Aqualia ha comunicado este lunes que pondrá en marcha la construcción de una planta desaladora “de última generación” en Corpus Christi (Texas, Estados Unidos), con el objetivo de ayudar a paliar la “sequía histórica” que sufre actualmente esta ciudad.
El proyecto consiste en una planta contenerizada para desalar agua salobre ubicada en la instalación municipal O.N. Stevens, acompañada de infraestructuras críticas asociadas (tuberías, depósitos de almacenamiento, estaciones de bombeo y sistemas de vertido). Aqualia asumirá el diseño, el suministro, la construcción, la puesta en marcha y la explotación de la planta durante un periodo de cinco años.
La instalación podrá tratar 1.052 litros por segundo (l/s) y producir hasta 933 l/s de agua potable en un plazo de 24 meses, que se incorporará a la red municipal de abastecimiento. El proyecto se integra en un programa de inversión pública cercano a los 175 millones de dólares (unos 149 millones de euros al cambio actual).
En una nota, la compañía subraya que la nueva planta “reforzará de forma urgente la seguridad hídrica de la ciudad ante una sequía sin precedentes” que ha reducido el nivel de sus embalses principales al 7,8% de su capacidad.

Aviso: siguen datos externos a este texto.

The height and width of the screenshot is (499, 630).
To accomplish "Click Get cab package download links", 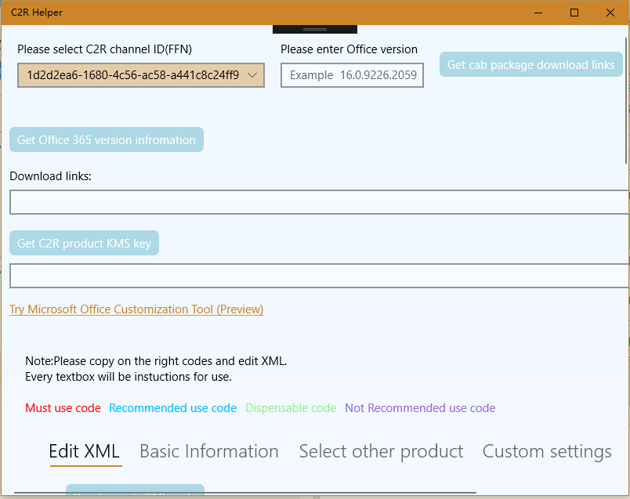I will (530, 65).
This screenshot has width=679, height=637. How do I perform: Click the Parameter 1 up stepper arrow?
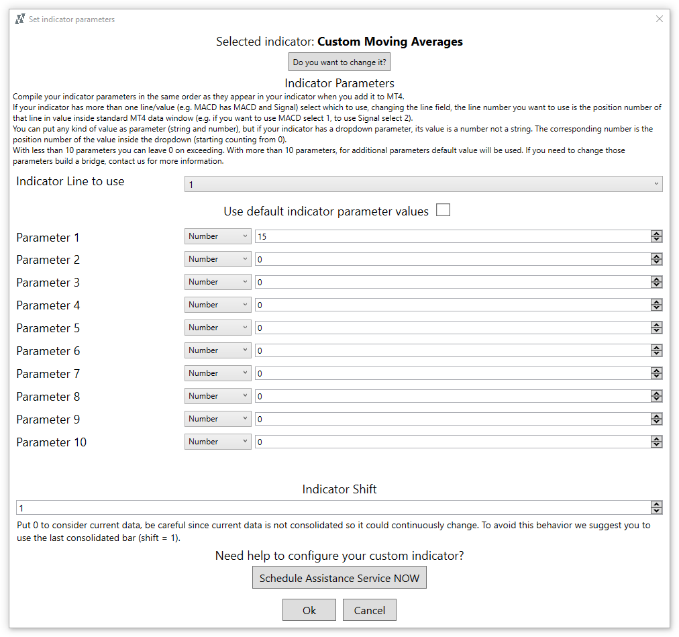(656, 233)
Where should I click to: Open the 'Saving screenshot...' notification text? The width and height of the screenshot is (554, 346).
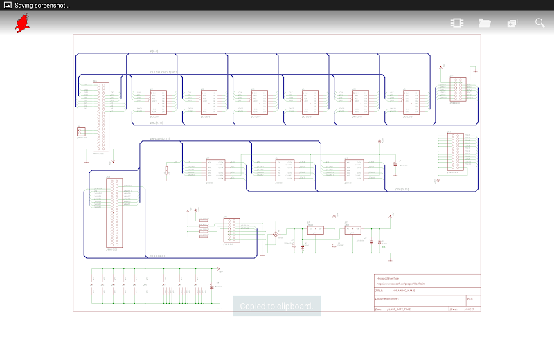[42, 6]
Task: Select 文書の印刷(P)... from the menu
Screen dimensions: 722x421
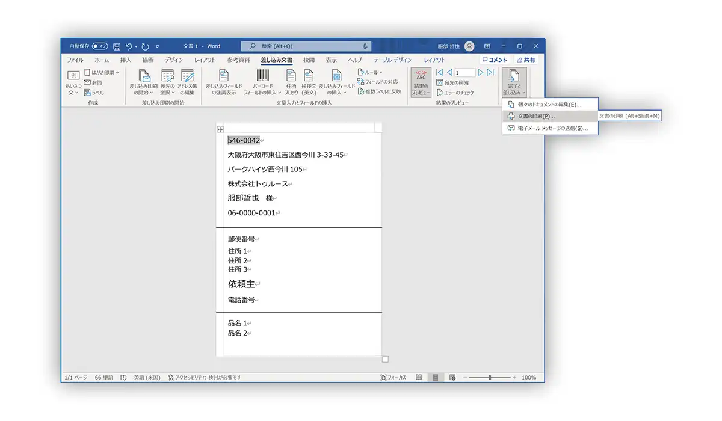Action: pos(535,116)
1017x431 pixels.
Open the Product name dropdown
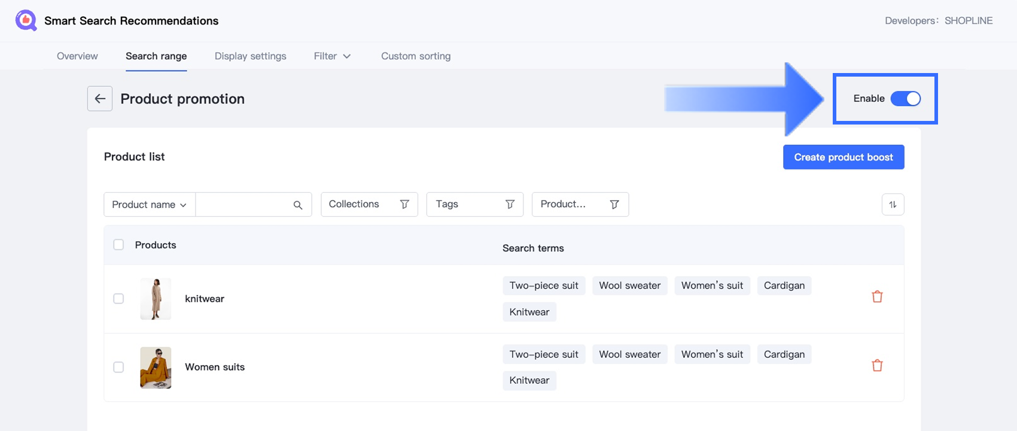tap(150, 205)
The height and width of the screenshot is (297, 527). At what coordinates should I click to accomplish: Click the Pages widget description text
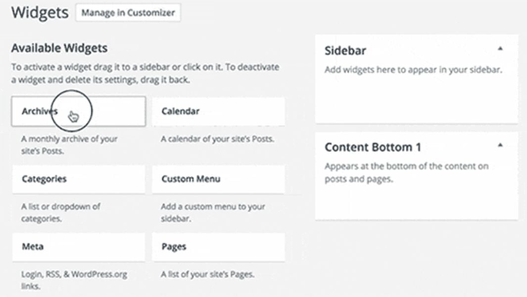(208, 274)
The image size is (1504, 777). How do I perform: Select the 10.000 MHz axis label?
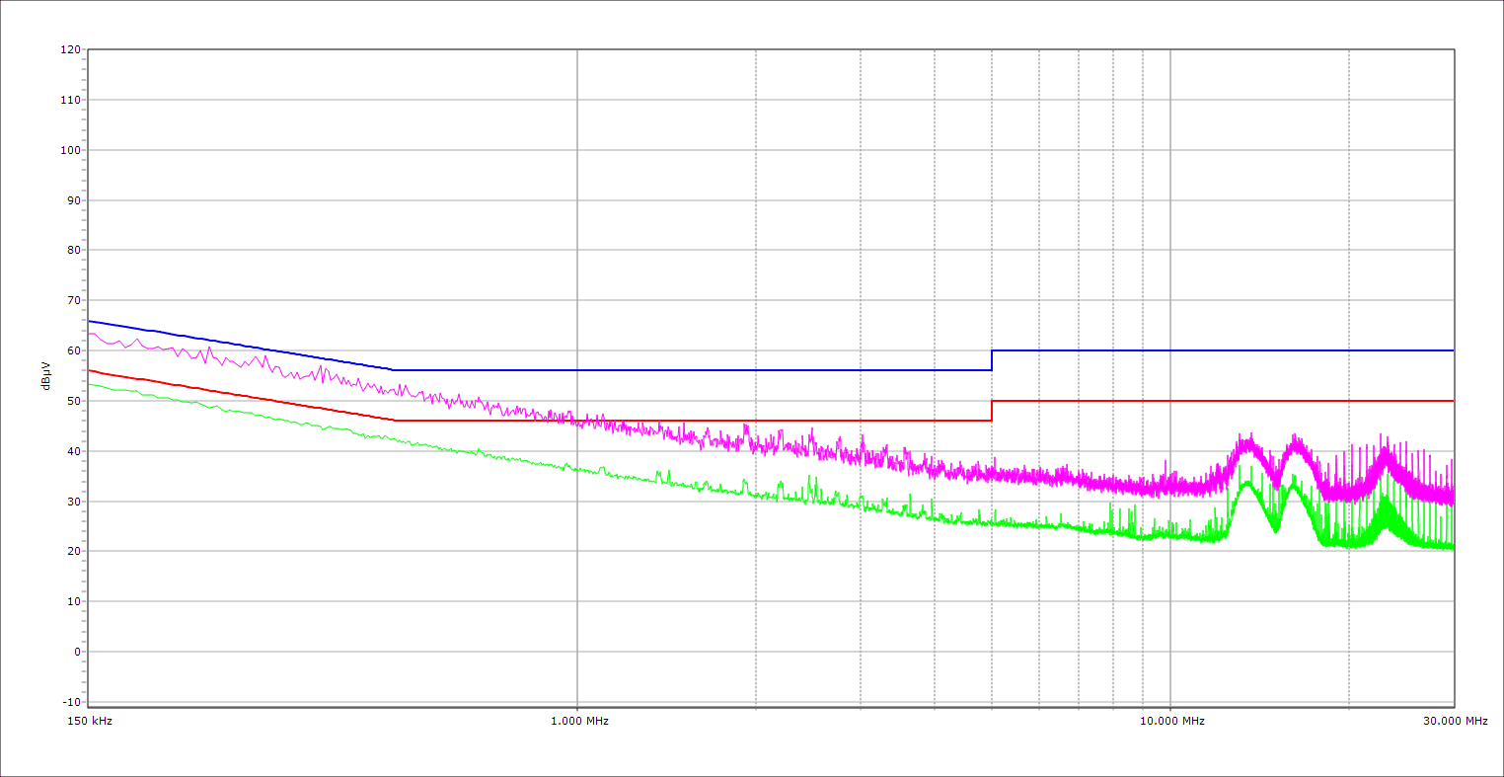[1171, 721]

Además, destaca que este contrato “refuerza su posicionamiento en el mercado norteamericano y consolida su posición de liderazgo internacional en el ciclo integral del agua, así como en ingeniería y grandes plantas de tratamiento”.
La desaladora estará en funcionamiento en menos de un año y su despliegue se hará por fases, combinando módulos provisionales de rápida instalación con la ejecución gradual de la planta permanente, según detalla el operador global del ciclo integral del agua.

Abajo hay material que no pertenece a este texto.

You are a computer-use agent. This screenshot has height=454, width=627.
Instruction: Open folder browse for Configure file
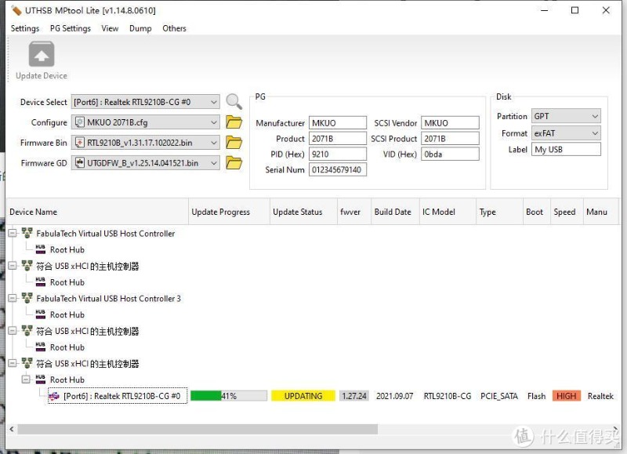coord(234,122)
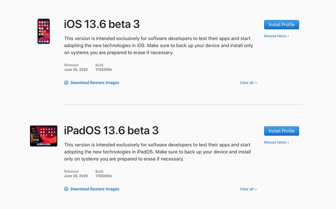The height and width of the screenshot is (209, 336).
Task: Expand View all in the iPadOS section
Action: (248, 189)
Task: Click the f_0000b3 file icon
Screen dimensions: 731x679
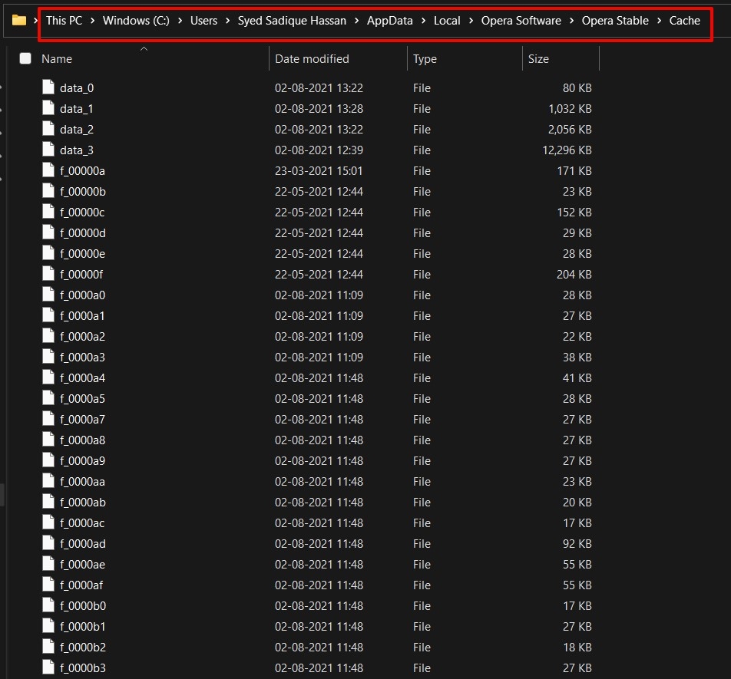Action: (48, 668)
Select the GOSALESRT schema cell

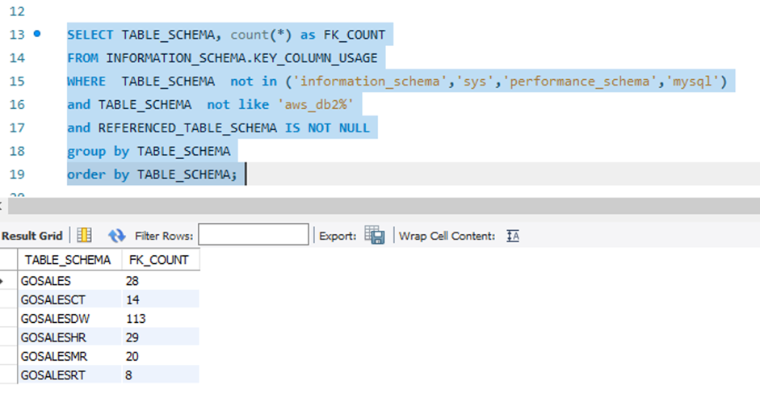point(69,375)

De acuerdo con Aqualia, la solución propuesta sobresale por su elevada eficiencia energética, con un consumo específico competitivo en el tratamiento de aguas salobres, y por su gran flexibilidad operativa, un aspecto “clave en contextos de alta variabilidad hidrológica y crecimiento demográfico sostenido”.

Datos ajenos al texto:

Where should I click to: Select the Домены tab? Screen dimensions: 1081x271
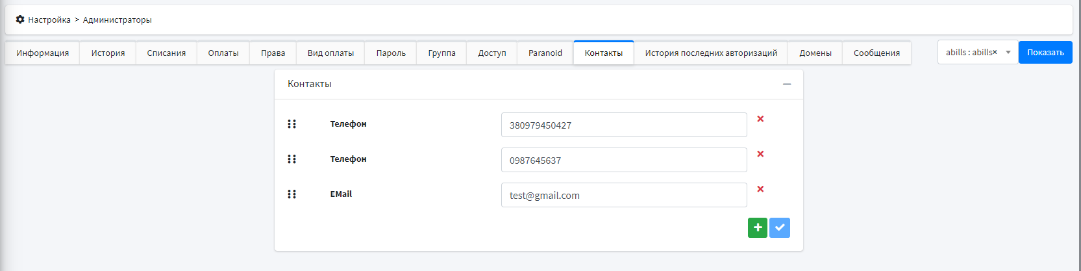coord(815,53)
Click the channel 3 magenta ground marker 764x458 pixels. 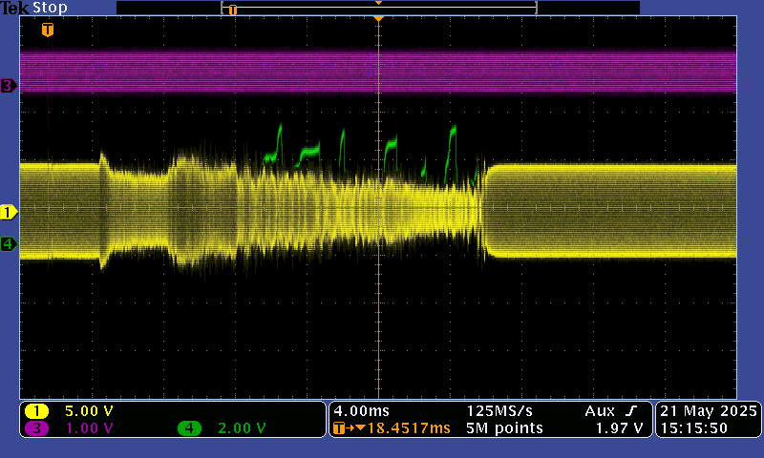(x=9, y=86)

Al concluir los cinco años de contrato, Aqualia seguirá al frente de la gestión de la planta mientras desarrolla un programa intensivo de capacitación para el personal de Corpus Christi Water, con el fin de garantizar “una transición ordenada y autónoma” una vez finalice la concesión.
“La resiliencia hídrica se está convirtiendo en uno de los grandes retos de infraestructura de esta década”, ha declarado el director de Aqualia para Europa y América, José Miguel Janices, quien ha resaltado que la empresa aporta “soluciones que combinan rapidez de despliegue, fiabilidad operativa y una experiencia contrastada”.